2. Chester also points out that Calvin and Luther did not disconnect justification and christology as much as their later interpreters did (as by e.g. Melanchthon and Perkins). Both Calvin and Luther connect justification to union with Christ in Gal. 2.19-20.
3. Chester notes that both the Reformers and their Catholic interlocutors understood ek pisteos christou as "by faith in Christ". This pistis christou debate was a non-entity during the Reformation.
This is a fine article, let me add a few comments stimulated by Chester's article:
I think it is certainly correct that "works of the law" means simply the works which the law requries. However, this is not an atemporal statement of human effort to please to God, and it includes commandments that set-apart the Jewish people from Gentiles. A cursory reading of Menahem Stern's Greek and Latin Authors on Jews and Judaism shows that it was the peculiar behaviour of Jews that stood out to pagan authors (esp. circumcision, sabbath keeping, and the food laws). Thus, "works of the law" designates the epoch of the Sinaitic legislation but also the distinctive social practices of the Jewish people. In other words, it denotes the entire Mosaic code and the Jewish way of life as codified in the Torah.
In
SROG I explored more fully the link between 2.11-14 (Antioch episode) and 2.15-21 (justification by faith). The question is, how do you get from a debate about food and fellowship to some dramatic and powerful statements by Paul about righteousness by faith? What starts off with a basic discussion of maintaining Jewish distinctiveness in a mixed Jew/Gentile setting soon gives way to a more fundamental question of the individual's relation to God and what mediates that relationship: law or Christ. For Paul, "righteousness" is not a cipher for "covenant status" or "identity legimitation" but it refers to one's status before God at the eschaton in light of the final judgment. Of course that of itself has huge sociological consequences for one how initiates and integrates non-Jews into Jesus-believing fellowships with other Jesus-believing Jews.
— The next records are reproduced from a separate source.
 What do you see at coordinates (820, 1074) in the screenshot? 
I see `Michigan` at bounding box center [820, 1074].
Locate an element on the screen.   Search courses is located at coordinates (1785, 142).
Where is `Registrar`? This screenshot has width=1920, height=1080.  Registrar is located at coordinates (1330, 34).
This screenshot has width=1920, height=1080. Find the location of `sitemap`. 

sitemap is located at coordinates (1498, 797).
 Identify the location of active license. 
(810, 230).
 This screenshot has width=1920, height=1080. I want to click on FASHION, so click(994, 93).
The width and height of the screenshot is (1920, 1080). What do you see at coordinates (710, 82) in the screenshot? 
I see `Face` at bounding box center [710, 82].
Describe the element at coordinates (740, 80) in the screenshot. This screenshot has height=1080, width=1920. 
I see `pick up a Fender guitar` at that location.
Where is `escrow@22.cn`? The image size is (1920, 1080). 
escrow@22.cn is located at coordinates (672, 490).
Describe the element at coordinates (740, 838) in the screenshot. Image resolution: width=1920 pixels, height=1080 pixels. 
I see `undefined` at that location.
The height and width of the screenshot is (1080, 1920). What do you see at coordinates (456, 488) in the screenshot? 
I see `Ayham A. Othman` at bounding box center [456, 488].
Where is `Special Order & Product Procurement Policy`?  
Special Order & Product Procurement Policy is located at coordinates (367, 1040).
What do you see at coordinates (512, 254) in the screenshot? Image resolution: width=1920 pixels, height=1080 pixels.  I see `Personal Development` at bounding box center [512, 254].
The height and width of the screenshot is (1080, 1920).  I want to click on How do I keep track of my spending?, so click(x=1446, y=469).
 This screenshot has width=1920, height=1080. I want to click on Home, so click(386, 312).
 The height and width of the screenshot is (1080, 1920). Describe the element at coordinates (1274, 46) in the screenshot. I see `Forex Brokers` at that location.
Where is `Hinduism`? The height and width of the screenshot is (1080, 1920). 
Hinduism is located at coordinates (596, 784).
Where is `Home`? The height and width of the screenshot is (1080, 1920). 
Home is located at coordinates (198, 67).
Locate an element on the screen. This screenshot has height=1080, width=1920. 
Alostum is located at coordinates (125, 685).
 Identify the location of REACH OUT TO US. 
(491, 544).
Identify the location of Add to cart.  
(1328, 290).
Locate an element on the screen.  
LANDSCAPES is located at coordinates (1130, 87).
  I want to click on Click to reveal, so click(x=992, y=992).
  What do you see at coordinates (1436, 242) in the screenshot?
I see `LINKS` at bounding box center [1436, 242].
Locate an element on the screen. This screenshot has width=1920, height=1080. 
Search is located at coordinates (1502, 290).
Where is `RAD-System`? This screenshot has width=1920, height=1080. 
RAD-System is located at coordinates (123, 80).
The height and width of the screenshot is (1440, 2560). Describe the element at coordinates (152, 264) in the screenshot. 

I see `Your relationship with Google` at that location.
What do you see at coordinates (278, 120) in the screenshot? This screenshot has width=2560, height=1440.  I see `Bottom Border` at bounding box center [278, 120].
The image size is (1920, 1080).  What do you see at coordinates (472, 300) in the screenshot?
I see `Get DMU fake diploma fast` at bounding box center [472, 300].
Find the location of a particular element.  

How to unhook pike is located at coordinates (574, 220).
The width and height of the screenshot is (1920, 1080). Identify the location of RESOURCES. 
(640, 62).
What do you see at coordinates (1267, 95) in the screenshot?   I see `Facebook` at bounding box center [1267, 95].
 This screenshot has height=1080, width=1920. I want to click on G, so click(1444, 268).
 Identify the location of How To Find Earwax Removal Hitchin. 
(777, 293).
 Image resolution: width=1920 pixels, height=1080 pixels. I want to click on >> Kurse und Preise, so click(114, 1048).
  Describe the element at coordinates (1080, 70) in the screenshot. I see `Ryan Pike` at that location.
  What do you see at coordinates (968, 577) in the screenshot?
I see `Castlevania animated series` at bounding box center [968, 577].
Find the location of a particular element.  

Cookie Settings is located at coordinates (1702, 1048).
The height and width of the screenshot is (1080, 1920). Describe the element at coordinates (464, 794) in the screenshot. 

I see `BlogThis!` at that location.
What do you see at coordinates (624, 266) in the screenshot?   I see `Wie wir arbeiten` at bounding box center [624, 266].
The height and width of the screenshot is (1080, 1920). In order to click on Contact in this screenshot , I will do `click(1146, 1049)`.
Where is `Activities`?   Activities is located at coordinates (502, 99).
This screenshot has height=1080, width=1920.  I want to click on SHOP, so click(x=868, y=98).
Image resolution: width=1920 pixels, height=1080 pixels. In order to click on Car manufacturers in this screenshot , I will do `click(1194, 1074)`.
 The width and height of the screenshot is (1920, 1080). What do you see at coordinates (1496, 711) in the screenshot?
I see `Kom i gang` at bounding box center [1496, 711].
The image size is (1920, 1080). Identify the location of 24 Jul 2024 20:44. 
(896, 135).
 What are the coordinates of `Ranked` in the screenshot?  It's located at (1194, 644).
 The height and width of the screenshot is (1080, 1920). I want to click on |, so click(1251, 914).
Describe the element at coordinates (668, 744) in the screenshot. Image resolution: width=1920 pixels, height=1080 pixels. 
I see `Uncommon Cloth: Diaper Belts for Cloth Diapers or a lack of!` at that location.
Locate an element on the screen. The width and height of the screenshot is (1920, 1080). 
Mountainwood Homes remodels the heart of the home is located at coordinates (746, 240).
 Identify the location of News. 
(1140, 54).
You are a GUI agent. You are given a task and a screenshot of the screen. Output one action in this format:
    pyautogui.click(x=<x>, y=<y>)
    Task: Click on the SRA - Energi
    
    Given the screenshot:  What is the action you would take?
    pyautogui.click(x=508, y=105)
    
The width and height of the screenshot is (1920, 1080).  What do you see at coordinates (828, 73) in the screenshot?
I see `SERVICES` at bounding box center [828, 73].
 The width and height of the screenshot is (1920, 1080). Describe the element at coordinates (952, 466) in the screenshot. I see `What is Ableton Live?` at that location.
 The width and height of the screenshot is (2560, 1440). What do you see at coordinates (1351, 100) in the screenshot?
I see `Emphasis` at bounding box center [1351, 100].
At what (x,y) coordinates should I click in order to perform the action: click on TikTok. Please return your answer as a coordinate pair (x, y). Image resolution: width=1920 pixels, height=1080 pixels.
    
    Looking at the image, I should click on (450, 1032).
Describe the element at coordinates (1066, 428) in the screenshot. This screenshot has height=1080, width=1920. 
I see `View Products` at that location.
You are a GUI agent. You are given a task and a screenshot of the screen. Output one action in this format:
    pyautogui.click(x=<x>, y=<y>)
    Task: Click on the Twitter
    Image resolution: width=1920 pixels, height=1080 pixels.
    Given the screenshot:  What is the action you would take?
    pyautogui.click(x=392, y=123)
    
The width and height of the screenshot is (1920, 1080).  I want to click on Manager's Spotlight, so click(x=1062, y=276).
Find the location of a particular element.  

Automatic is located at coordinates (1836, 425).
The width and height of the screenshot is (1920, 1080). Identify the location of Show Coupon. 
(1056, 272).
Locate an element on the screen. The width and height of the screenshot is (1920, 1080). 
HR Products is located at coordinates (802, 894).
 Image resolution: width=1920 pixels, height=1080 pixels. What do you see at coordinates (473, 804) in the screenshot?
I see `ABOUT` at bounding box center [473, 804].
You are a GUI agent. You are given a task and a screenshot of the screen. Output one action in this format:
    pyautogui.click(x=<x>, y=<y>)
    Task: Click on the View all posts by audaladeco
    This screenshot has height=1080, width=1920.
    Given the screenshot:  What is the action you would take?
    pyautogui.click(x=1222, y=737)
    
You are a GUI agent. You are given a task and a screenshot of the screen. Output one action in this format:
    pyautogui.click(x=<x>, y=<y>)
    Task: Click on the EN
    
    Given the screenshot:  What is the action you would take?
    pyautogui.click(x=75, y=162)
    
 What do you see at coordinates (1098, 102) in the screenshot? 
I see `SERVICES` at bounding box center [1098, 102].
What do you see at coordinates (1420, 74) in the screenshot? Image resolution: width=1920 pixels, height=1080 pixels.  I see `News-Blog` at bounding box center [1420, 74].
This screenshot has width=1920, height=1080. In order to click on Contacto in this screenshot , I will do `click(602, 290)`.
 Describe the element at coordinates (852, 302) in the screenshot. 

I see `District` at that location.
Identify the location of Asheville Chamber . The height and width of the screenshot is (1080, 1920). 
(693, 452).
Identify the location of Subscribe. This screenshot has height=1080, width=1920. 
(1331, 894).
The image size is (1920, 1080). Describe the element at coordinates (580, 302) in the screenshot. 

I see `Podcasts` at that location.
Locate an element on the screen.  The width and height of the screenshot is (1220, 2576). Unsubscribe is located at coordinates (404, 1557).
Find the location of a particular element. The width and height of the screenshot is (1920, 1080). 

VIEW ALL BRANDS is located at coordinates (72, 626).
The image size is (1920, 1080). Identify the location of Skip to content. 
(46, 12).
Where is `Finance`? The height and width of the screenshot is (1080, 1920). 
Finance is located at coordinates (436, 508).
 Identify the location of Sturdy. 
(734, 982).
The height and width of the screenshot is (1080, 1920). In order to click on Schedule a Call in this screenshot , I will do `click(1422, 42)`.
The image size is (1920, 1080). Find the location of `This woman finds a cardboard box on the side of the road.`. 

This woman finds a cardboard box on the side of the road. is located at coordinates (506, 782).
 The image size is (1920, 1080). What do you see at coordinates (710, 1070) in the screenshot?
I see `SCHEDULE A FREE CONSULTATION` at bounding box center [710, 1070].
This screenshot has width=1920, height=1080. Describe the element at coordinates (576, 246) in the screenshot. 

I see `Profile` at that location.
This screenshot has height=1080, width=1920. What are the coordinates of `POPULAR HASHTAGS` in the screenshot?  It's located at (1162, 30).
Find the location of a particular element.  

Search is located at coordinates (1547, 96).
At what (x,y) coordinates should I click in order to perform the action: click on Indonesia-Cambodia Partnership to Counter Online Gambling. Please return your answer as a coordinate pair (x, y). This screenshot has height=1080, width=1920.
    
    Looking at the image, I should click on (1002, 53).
Before lampooning "boundary markers" as Jewish "ceremonies" redivvus, see Dunn, "The New Perspective: Whence, What, and Whither?" p. 25, n. 106.
Chester has confirmed for me what is my basic suspicion. We have no need to abandon the basic theological architecture bequeathed to us by the Reformation, but we have to recognize and grasp more closely the sociological dimensions of Torah concerning group identity and group boundaries etc, and also the ecclesiological implications of justification.
As I've said before: justification is the act whereby God creates a new people, with a new status, in a new covenant, as a foretaste of the new age!